▶ TEXTO PROPORCIONADO:
++++++



    El resultado de lo aprendido lo plasmó en un libro, traducido al español como “Las conexiones perdidas”. En él muestra la importancia que el contexto social, desde el familiar hasta el laboral, tiene en la caída en depresión.

 
    La depresión es un concepto mal definido, constituyendo un problema nosológico. Pero la intuición de lo que por depresión se entiende está más o menos clara desde el punto de vista intuitivo, tanto por quienes la padecen como por los profesionales de la salud que se enfrentan a ella.  Hari la engloba en un trastorno anímico en el que la ansiedad y la depresión serían 
como versiones de una misma canción, si bien interpretadas por grupos diferentes”. Esta afirmación y la tarea realizada sugiere que en él predominaba la ansiedad. 


    Contamos con antidepresivos, pero su efecto dista de tener un alcance general, habiendo ensayos clínicos y meta-análisis con resultados contradictorios. Hari tuvo el arrojo de abrir la mirada al efecto de la relación humana sobre el equilibrio anímico. Y lo que encontró fue, por un lado, lo que suponía desde su propia experiencia, que los antidepresivos “funcionaban” en mayor o menor grado en un porcentaje de pacientes, pero no en todos ni explicaban propiamente mucho. Los mecanismos neuroquímicos, probablemente dependientes de una predisposición genética, no eran la única explicación.


    La depresión suele asociarse a una "pérdida de objeto", incluyendo en ocasiones a otra persona, y en su libro, Hari invoca la importancia de la pérdida de lo que él llama conexiones, que lo son esencialmente con los demás en el trabajo, el ocio, la relación en general. Él concreta y desarrolla varias de esas pérdidas o desconexiones, como la de un trabajo con sentido, la de otras personas, así como la pérdida de valores significativos, del respeto que cada cual merece, la desconexión de la naturaleza o la de un futuro esperanzador. Está abierto a cualquier intervención de mejora cuando esas conexiones no se dan y así, siendo ateo, admite la posibilidad de un efecto benéfico de la oración, citando el discutible estudio de Boelens. A la vez, desligado de las drogas, también contempla la ya algo antigua administración de psilocibina, con sus beneficios y sus “malos viajes”, droga que cobra actualmente un vigor renovado.

++++++

▶ APLIQUE LO LEÍDO:
a: Según el texto sobre la depresión, ¿con qué título se tradujo al español el libro de Hari?
b: Repita, sin alterar nada, el fragmento del texto sobre la depresión que se abre con las palabras que contienen «El resultado de» y se cierra con «caída en depresión.».
El listado no es necesario para resolver las tareas.

▶ INFORMACIÓN MOSTRADA:
++++++

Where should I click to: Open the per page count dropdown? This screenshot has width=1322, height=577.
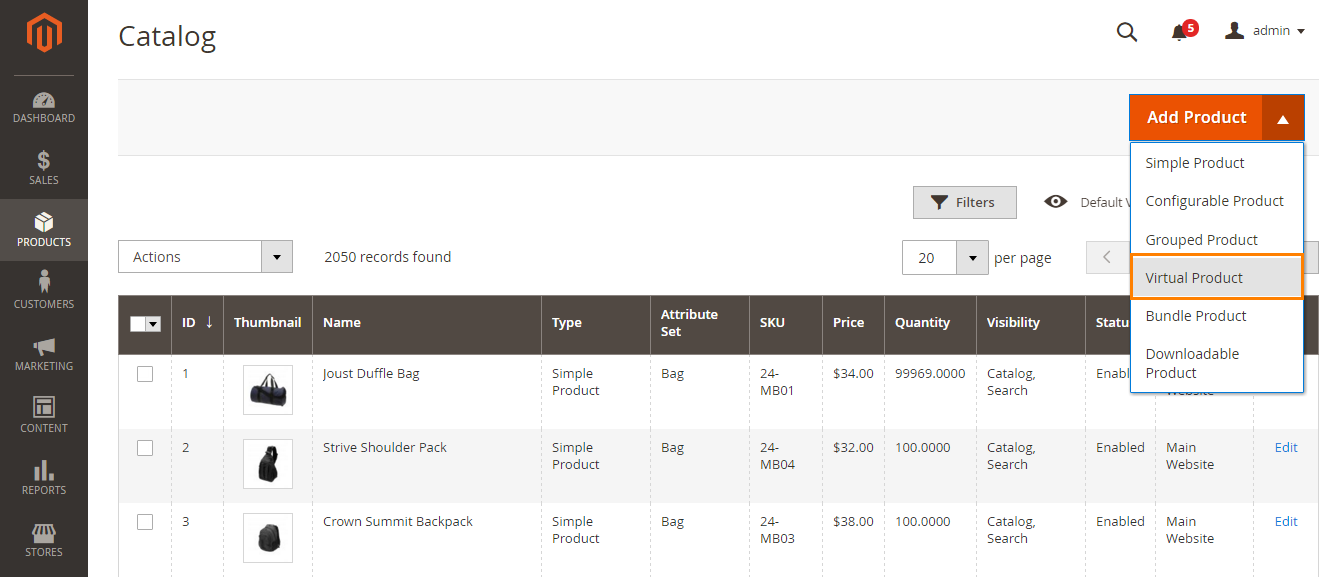tap(971, 258)
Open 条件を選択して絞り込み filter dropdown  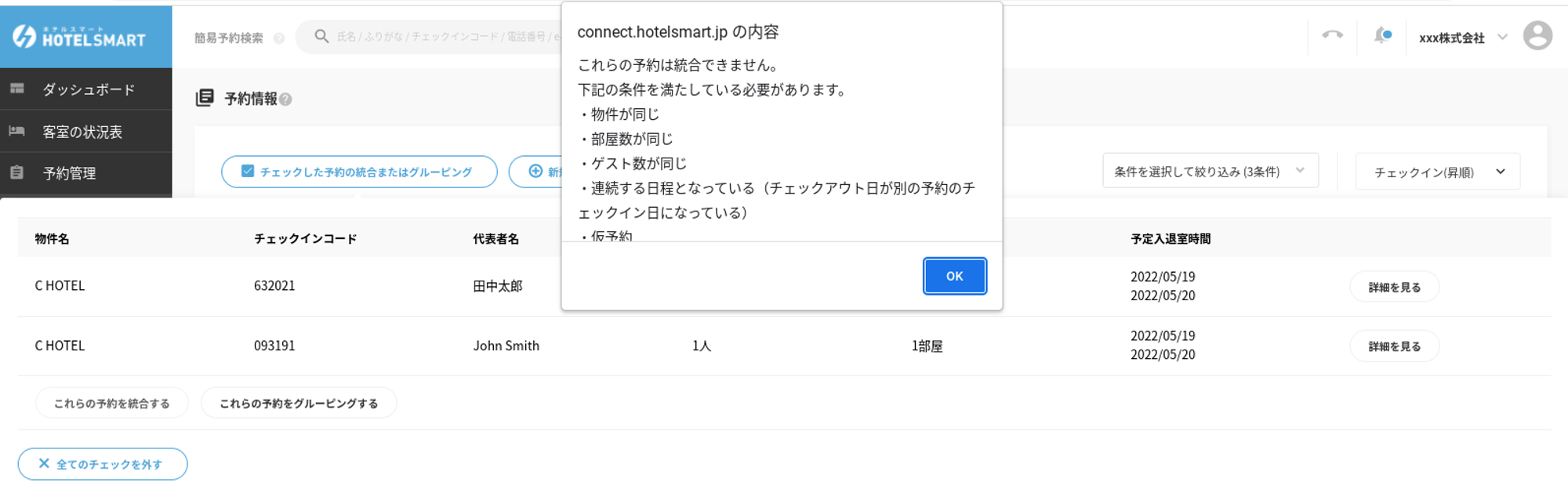pyautogui.click(x=1210, y=172)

++++++

▶ SECCIÓN DE RESPUESTAS:
a: Se tradujo como «Las conexiones perdidas».

b:
El resultado de lo aprendido lo plasmó en un libro, traducido al español como “Las conexiones perdidas”. En él muestra la importancia que el contexto social, desde el familiar hasta el laboral, tiene en la caída en depresión.